### WORK ORDER
Your answer must be the records, copied with no change.

[Pixel coordinate grounding data]
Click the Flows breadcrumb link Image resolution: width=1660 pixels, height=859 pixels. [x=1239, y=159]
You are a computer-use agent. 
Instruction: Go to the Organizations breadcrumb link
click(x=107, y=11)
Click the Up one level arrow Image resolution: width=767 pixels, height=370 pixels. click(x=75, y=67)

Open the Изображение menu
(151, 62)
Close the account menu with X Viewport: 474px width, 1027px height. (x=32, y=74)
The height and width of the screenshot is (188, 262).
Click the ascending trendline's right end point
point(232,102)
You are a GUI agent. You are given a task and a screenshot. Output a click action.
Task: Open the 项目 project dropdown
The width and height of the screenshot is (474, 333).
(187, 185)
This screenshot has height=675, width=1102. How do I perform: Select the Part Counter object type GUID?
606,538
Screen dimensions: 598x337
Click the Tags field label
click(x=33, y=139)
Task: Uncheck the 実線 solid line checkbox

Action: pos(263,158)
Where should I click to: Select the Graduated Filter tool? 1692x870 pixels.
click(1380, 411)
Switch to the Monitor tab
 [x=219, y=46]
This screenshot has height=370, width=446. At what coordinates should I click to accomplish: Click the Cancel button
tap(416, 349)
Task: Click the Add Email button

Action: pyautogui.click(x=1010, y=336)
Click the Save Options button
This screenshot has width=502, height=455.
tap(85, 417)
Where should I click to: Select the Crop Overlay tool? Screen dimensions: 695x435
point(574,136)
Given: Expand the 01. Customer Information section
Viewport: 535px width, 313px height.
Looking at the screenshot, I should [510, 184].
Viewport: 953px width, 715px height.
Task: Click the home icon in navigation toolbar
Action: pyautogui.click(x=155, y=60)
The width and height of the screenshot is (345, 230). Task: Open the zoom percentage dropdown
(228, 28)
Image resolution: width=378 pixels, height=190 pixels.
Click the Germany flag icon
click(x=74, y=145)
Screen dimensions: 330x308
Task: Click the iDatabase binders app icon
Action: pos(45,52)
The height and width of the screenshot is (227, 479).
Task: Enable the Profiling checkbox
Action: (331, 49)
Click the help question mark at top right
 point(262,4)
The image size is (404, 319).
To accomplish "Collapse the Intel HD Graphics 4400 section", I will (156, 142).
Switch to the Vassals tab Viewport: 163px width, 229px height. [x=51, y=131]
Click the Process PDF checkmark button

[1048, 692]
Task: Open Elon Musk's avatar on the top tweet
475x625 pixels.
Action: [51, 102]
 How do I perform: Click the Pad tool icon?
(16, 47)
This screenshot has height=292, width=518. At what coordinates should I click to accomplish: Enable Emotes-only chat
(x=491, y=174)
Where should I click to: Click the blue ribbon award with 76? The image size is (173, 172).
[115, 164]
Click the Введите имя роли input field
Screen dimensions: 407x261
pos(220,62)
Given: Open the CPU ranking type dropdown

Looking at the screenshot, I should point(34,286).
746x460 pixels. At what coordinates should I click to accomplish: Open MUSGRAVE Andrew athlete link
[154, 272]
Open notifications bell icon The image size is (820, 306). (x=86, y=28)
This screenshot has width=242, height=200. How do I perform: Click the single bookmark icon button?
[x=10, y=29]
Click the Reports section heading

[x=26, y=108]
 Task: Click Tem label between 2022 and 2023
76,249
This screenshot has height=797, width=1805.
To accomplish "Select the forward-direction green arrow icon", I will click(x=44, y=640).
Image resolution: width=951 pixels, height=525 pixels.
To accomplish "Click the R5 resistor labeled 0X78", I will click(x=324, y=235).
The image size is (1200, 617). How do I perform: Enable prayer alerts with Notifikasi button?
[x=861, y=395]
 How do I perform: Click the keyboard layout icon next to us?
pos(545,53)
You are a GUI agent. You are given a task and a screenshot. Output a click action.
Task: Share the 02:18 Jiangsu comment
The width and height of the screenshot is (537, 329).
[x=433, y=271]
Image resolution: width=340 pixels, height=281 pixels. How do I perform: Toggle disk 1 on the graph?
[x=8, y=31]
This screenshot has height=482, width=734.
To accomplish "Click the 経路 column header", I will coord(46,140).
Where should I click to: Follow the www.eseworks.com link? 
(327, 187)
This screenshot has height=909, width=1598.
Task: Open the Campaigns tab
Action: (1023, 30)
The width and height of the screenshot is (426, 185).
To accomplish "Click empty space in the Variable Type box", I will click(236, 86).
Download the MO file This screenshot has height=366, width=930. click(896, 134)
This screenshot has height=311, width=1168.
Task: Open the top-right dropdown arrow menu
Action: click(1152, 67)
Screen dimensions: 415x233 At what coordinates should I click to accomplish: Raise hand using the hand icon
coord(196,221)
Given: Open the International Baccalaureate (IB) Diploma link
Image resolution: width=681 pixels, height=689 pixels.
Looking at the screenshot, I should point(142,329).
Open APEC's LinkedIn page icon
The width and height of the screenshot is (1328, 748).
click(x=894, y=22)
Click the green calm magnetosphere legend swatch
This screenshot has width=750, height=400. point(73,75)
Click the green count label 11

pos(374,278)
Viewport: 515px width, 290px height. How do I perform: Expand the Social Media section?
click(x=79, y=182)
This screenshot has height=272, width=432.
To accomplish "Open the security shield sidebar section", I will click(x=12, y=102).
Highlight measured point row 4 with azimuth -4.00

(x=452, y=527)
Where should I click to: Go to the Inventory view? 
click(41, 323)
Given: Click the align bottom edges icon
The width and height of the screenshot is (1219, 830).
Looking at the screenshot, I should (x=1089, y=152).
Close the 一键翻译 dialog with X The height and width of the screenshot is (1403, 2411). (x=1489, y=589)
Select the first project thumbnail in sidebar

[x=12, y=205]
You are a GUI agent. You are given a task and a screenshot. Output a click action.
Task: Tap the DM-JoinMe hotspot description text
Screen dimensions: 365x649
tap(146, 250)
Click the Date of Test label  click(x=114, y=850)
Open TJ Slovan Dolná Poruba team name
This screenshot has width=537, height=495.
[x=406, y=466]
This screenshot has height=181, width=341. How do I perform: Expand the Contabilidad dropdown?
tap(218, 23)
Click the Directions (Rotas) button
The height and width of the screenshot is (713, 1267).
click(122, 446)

### OUTPUT FOR THIS EXERCISE
Click the Flows breadcrumb link Image resolution: width=1660 pixels, height=859 pixels. [x=1239, y=159]
You are a computer-use agent. 
Instruction: Go to the Organizations breadcrumb link
click(x=107, y=11)
Click the Up one level arrow Image resolution: width=767 pixels, height=370 pixels. click(x=75, y=67)

Open the Изображение menu
(151, 62)
Close the account menu with X Viewport: 474px width, 1027px height. (x=32, y=74)
The height and width of the screenshot is (188, 262).
Click the ascending trendline's right end point
point(232,102)
You are a GUI agent. You are given a task and a screenshot. Output a click action.
Task: Open the 项目 project dropdown
The width and height of the screenshot is (474, 333).
(187, 185)
This screenshot has height=675, width=1102. How do I perform: Select the Part Counter object type GUID?
606,538
Screen dimensions: 598x337
Click the Tags field label
click(x=33, y=139)
Task: Uncheck the 実線 solid line checkbox

Action: pos(263,158)
Where should I click to: Select the Graduated Filter tool? 1692x870 pixels.
click(1380, 411)
Switch to the Monitor tab
 [x=219, y=46]
This screenshot has height=370, width=446. At what coordinates should I click to accomplish: Click the Cancel button
tap(416, 349)
Task: Click the Add Email button

Action: pyautogui.click(x=1010, y=336)
Click the Save Options button
This screenshot has width=502, height=455.
tap(85, 417)
Where should I click to: Select the Crop Overlay tool? Screen dimensions: 695x435
point(574,136)
Given: Expand the 01. Customer Information section
Viewport: 535px width, 313px height.
Looking at the screenshot, I should [510, 184].
Viewport: 953px width, 715px height.
Task: Click the home icon in navigation toolbar
Action: pyautogui.click(x=155, y=60)
The width and height of the screenshot is (345, 230). Task: Open the zoom percentage dropdown
(228, 28)
Image resolution: width=378 pixels, height=190 pixels.
Click the Germany flag icon
click(x=74, y=145)
Screen dimensions: 330x308
Task: Click the iDatabase binders app icon
Action: pos(45,52)
The height and width of the screenshot is (227, 479).
Task: Enable the Profiling checkbox
Action: (331, 49)
Click the help question mark at top right
 point(262,4)
The image size is (404, 319).
To accomplish "Collapse the Intel HD Graphics 4400 section", I will (156, 142).
Switch to the Vassals tab Viewport: 163px width, 229px height. [x=51, y=131]
Click the Process PDF checkmark button

[1048, 692]
Task: Open Elon Musk's avatar on the top tweet
475x625 pixels.
Action: [51, 102]
 How do I perform: Click the Pad tool icon?
(16, 47)
This screenshot has height=292, width=518. At what coordinates should I click to accomplish: Enable Emotes-only chat
(x=491, y=174)
Where should I click to: Click the blue ribbon award with 76? The image size is (173, 172).
[115, 164]
Click the Введите имя роли input field
Screen dimensions: 407x261
pos(220,62)
Given: Open the CPU ranking type dropdown

Looking at the screenshot, I should point(34,286).
746x460 pixels. At what coordinates should I click to accomplish: Open MUSGRAVE Andrew athlete link
[154, 272]
Open notifications bell icon The image size is (820, 306). (x=86, y=28)
This screenshot has width=242, height=200. How do I perform: Click the single bookmark icon button?
[x=10, y=29]
Click the Reports section heading

[x=26, y=108]
 Task: Click Tem label between 2022 and 2023
76,249
This screenshot has height=797, width=1805.
To accomplish "Select the forward-direction green arrow icon", I will click(x=44, y=640).
Image resolution: width=951 pixels, height=525 pixels.
To accomplish "Click the R5 resistor labeled 0X78", I will click(x=324, y=235).
The image size is (1200, 617). How do I perform: Enable prayer alerts with Notifikasi button?
[x=861, y=395]
 How do I perform: Click the keyboard layout icon next to us?
pos(545,53)
You are a GUI agent. You are given a task and a screenshot. Output a click action.
Task: Share the 02:18 Jiangsu comment
The width and height of the screenshot is (537, 329).
[x=433, y=271]
Image resolution: width=340 pixels, height=281 pixels. How do I perform: Toggle disk 1 on the graph?
[x=8, y=31]
This screenshot has height=482, width=734.
To accomplish "Click the 経路 column header", I will coord(46,140).
Where should I click to: Follow the www.eseworks.com link? 
(327, 187)
This screenshot has height=909, width=1598.
Task: Open the Campaigns tab
Action: (1023, 30)
The width and height of the screenshot is (426, 185).
To accomplish "Click empty space in the Variable Type box", I will click(236, 86).
Download the MO file This screenshot has height=366, width=930. click(896, 134)
This screenshot has height=311, width=1168.
Task: Open the top-right dropdown arrow menu
Action: click(1152, 67)
Screen dimensions: 415x233 At what coordinates should I click to accomplish: Raise hand using the hand icon
coord(196,221)
Given: Open the International Baccalaureate (IB) Diploma link
Image resolution: width=681 pixels, height=689 pixels.
Looking at the screenshot, I should point(142,329).
Open APEC's LinkedIn page icon
The width and height of the screenshot is (1328, 748).
click(x=894, y=22)
Click the green calm magnetosphere legend swatch
This screenshot has width=750, height=400. point(73,75)
Click the green count label 11

pos(374,278)
Viewport: 515px width, 290px height. How do I perform: Expand the Social Media section?
click(x=79, y=182)
This screenshot has height=272, width=432.
To accomplish "Open the security shield sidebar section", I will click(x=12, y=102).
Highlight measured point row 4 with azimuth -4.00

(x=452, y=527)
Where should I click to: Go to the Inventory view? 
click(41, 323)
Given: Click the align bottom edges icon
The width and height of the screenshot is (1219, 830).
Looking at the screenshot, I should (x=1089, y=152).
Close the 一键翻译 dialog with X The height and width of the screenshot is (1403, 2411). (x=1489, y=589)
Select the first project thumbnail in sidebar

[x=12, y=205]
You are a GUI agent. You are given a task and a screenshot. Output a click action.
Task: Tap the DM-JoinMe hotspot description text
Screen dimensions: 365x649
tap(146, 250)
Click the Date of Test label  click(x=114, y=850)
Open TJ Slovan Dolná Poruba team name
This screenshot has width=537, height=495.
[x=406, y=466]
This screenshot has height=181, width=341. How do I perform: Expand the Contabilidad dropdown?
tap(218, 23)
Click the Directions (Rotas) button
The height and width of the screenshot is (713, 1267).
click(122, 446)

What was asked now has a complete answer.